Professor Kosterlitz received the Nobel Prize in Physics in 2016. He was a Research Fellow in high energy physics before becoming Lecturer and then Reader at the University of Birmingham from 1970 to 1982. He is Professor of Physics at Brown University, Rhode Island, USA. During his time at Birmingham, he collaborated with Professor David Thouless on phase transitions driven by topological defects – work which later led to their Nobel Prize.

During his visit to the University on Friday, Professor Kosterlitz gave a talk on ‘Topological Defects and Phase Transitions’ to the School of Physics and Astronomy.
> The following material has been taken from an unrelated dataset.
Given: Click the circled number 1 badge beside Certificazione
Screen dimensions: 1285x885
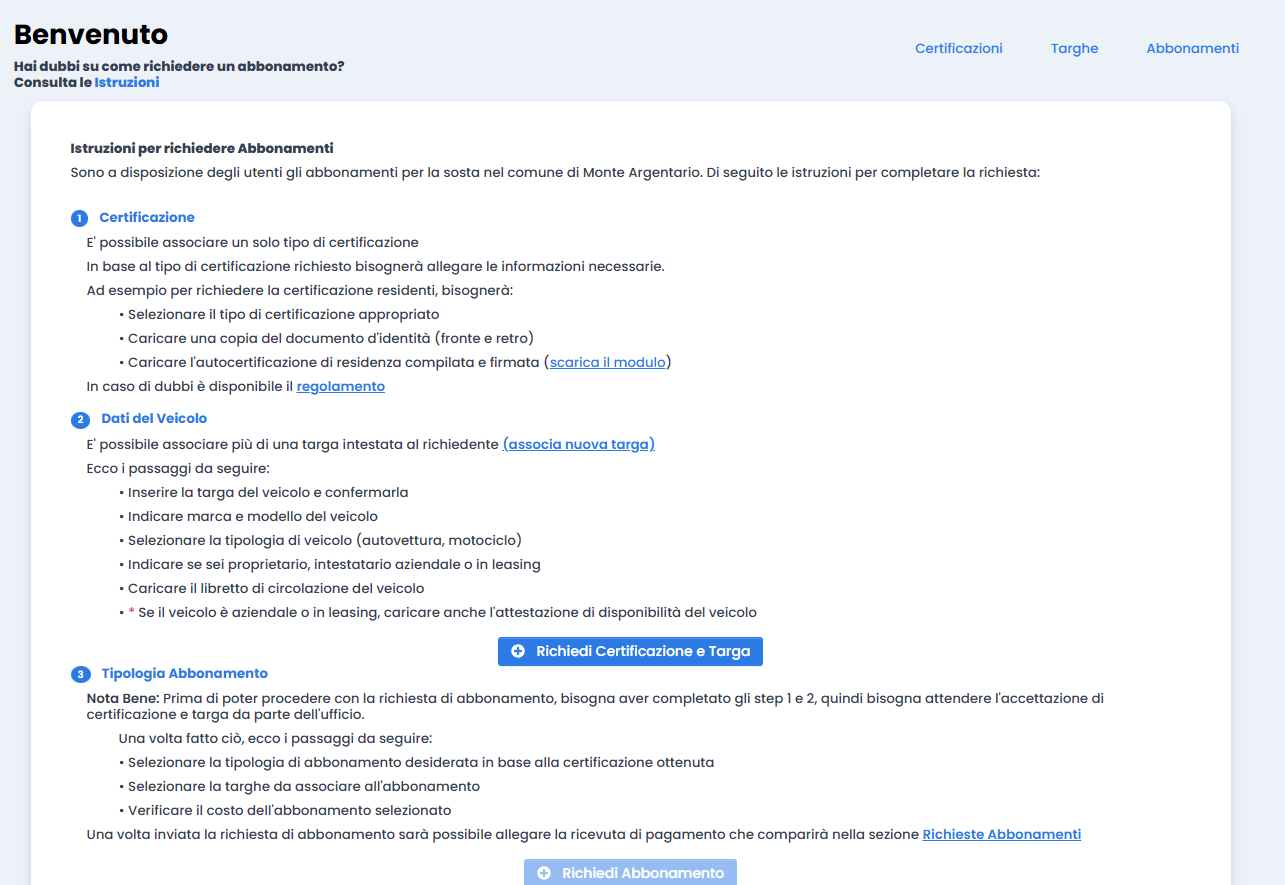Looking at the screenshot, I should [x=80, y=217].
Nobiel Prize winner Professor Kosterlitz giving a talk on ‘Topological Defects and Phase Transitions’ to the School of Physics and Astronomy

Professor Thouless received the Nobel Prize in Physics in 2016. He carried out post-doctoral work at Birmingham, before becoming Professor of Mathematical Physics in 1965. While at Birmingham, his collaboration with Professor Mike Kosterlitz led to their Nobel Prize-winning work on the theory of phase transitions in two dimensions. His contributions to condensed matter theory have been recognized by many awards.

The two former University of Birmingham academics were recognised by the award of the 2016 Nobel Prize in Physics for their work into the discoveries of the properties of matter. It was given for decades of work into states of matter that may pave the way for quantum computers and other revolutionary technologies.
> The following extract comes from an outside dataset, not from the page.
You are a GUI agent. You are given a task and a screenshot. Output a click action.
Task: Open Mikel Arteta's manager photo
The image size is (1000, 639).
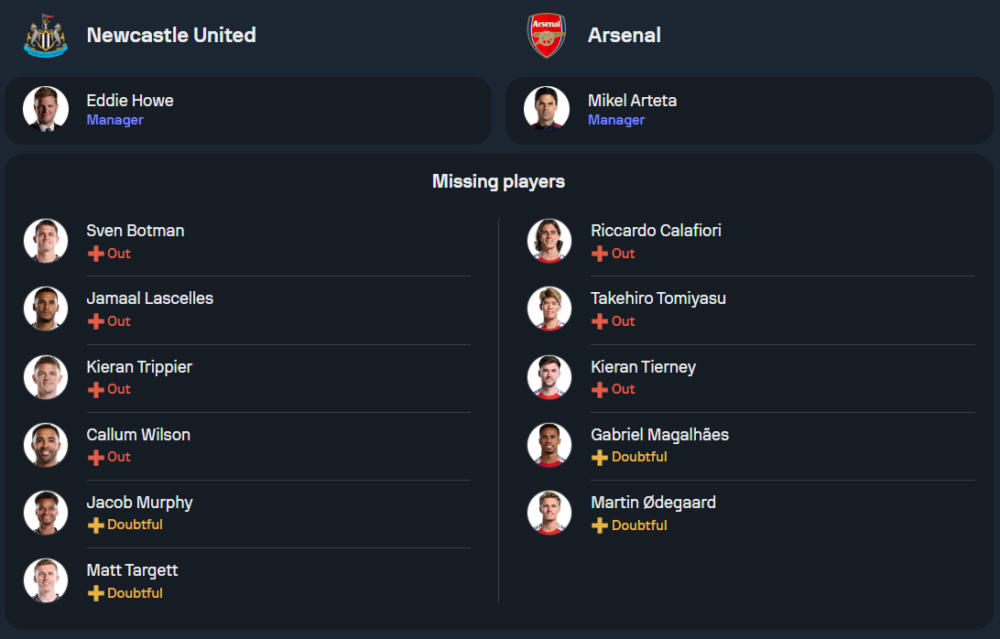(547, 109)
Both scientists were academic members in the University’s Department of Mathematical Physics, now the Theoretical Physics Research Group, in 1973 when they published the seminal work that indicated that matter can have an internal geometry or ‘topology’, which can have measurable effects on their properties.

Topology refers to the properties of materials that are unchanged when an object is stretched, twisted, or altered in some other way. For example, the number of holes in a material remains the same no matter what shape it is bent into. It was this discovery that helped the scientists to explain the behaviour of not only thin slivers of materials, but threads and other structures.